(University of Catania)
Paper Short Abstract:
The paper analyzes the museum arranged by former revolutionarists about the Turkish military coup of 1980 and show how, although silenced, their memories are not only an opposition to official history, but are used to codify the present, establish alliances or identity boundaries and plan the future
Paper long abstract:
The coup occurred in Turkey in 1980 was a turning point in the history of the country that provoked conflicting interpretations. If in public discourse military are still often regarded as those who put an end to the political radicalism of the Seventies, the former leftist revolutionaries struggle to denounce the submitted violence and not being represented as terrorists. This paper, through the ethnographic analysis of the itinerant "museum-event" on the violence of the military coup arranged by former revolutionaries, shows how these memories, although marginal, cannot be reduced to memories opposing official history, but play a key-role in codifying the present establishing identity boundaries or new alliances and planning the future. The itinerant exposition, which exhibits personal belongings of murdered revolutionaries, provides the families a recomposing function of an often silenced memory. Moreover, its temporal narrative presents a chronology stretching into the present time and including events like Gezi park to denounce the no-end of the repression and to establish a sense of continuity with the current protests.
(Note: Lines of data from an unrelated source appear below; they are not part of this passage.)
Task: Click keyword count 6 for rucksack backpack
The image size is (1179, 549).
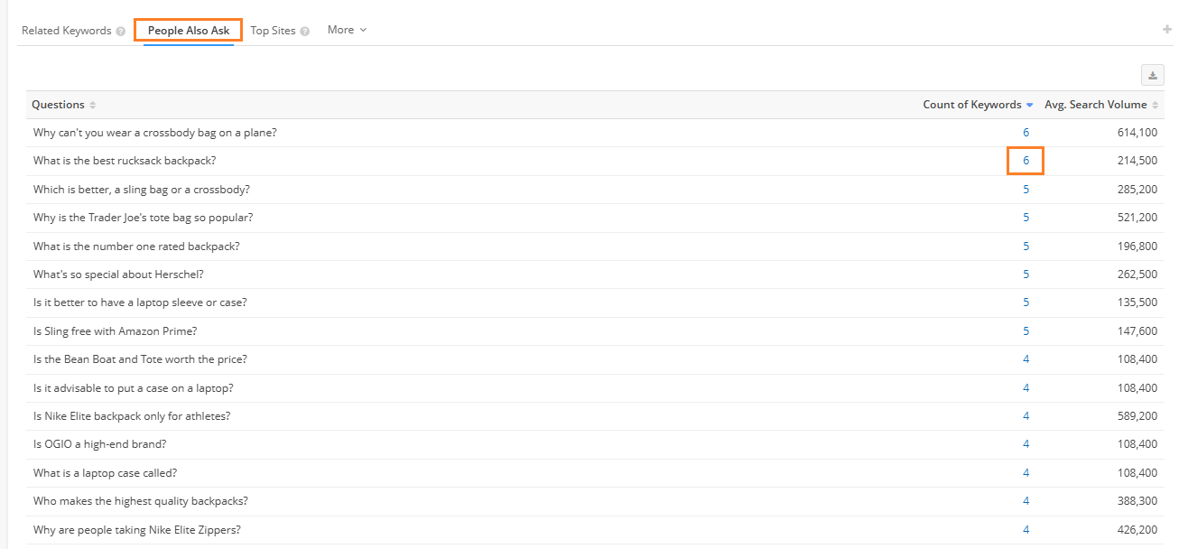Action: 1026,161
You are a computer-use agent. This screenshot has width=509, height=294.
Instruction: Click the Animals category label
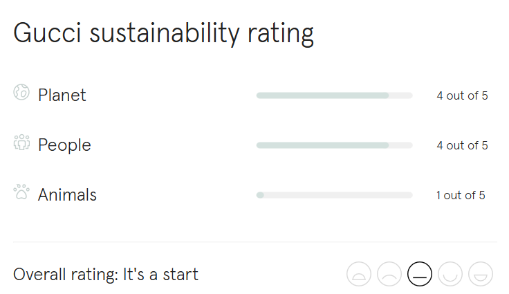pos(67,195)
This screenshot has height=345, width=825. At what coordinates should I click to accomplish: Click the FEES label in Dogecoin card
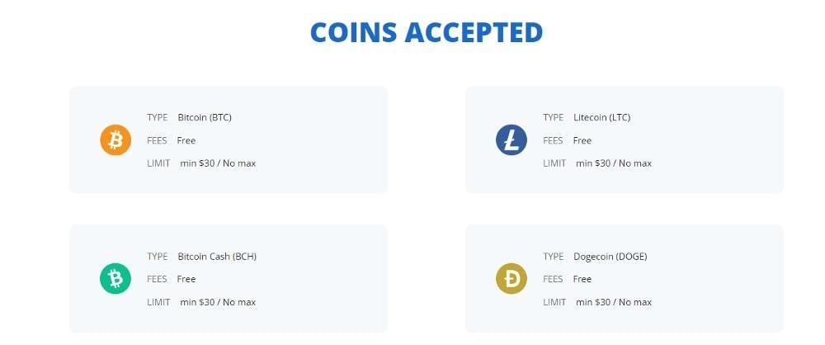553,279
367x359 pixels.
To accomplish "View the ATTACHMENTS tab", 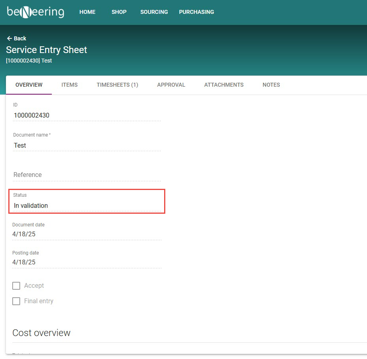I will [224, 85].

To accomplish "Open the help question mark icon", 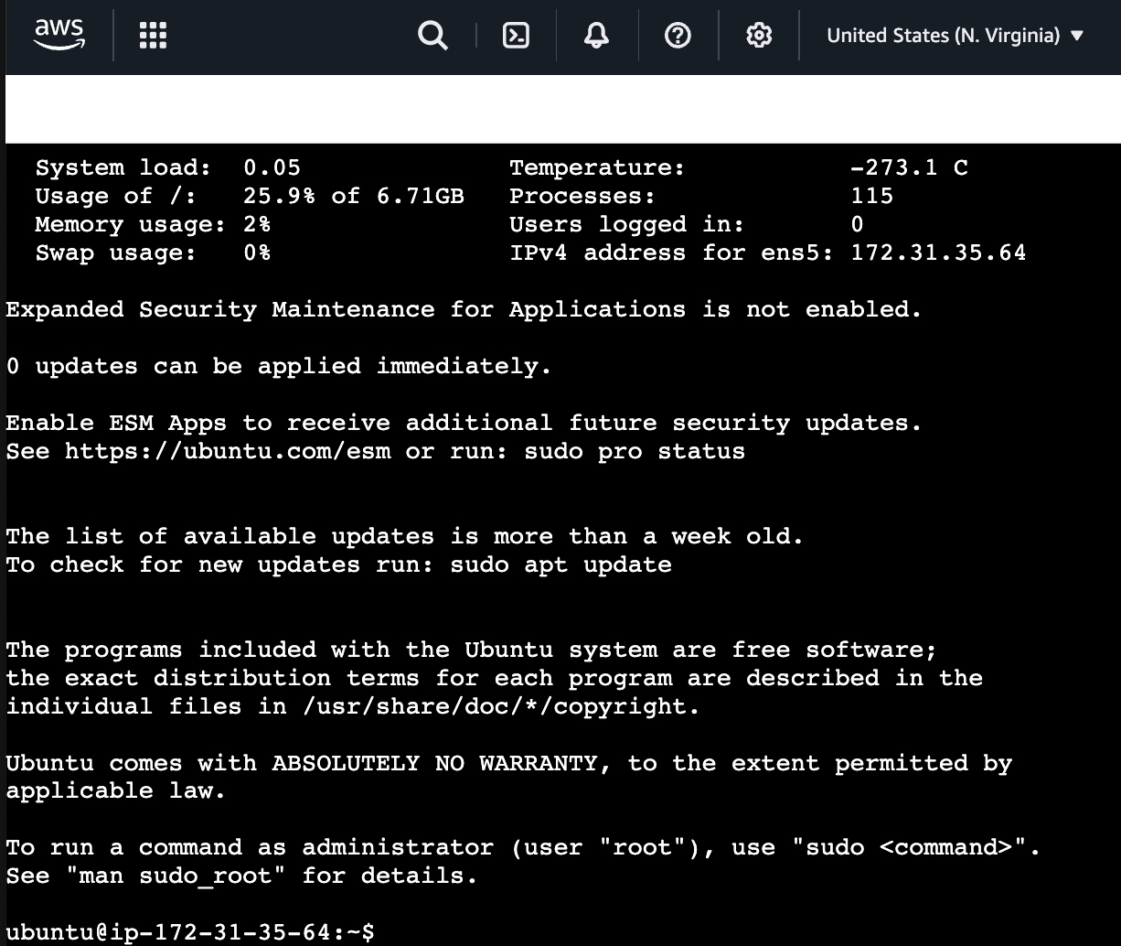I will pos(678,36).
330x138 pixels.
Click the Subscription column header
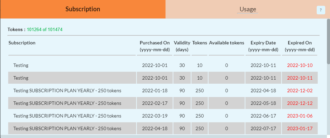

It also includes other silenced memories to build a bond of solidarity between victims of episodes of violence distant in time but sharing the connivance of the state. At the same time the museum presents a discourse that marks an identity border. In fact, those organizing the museum still consider themselves as revolutionists and through the memory they stage a pattern of suffering and compassion as self-representation of the group and as an injunction to continue the revolution in the present.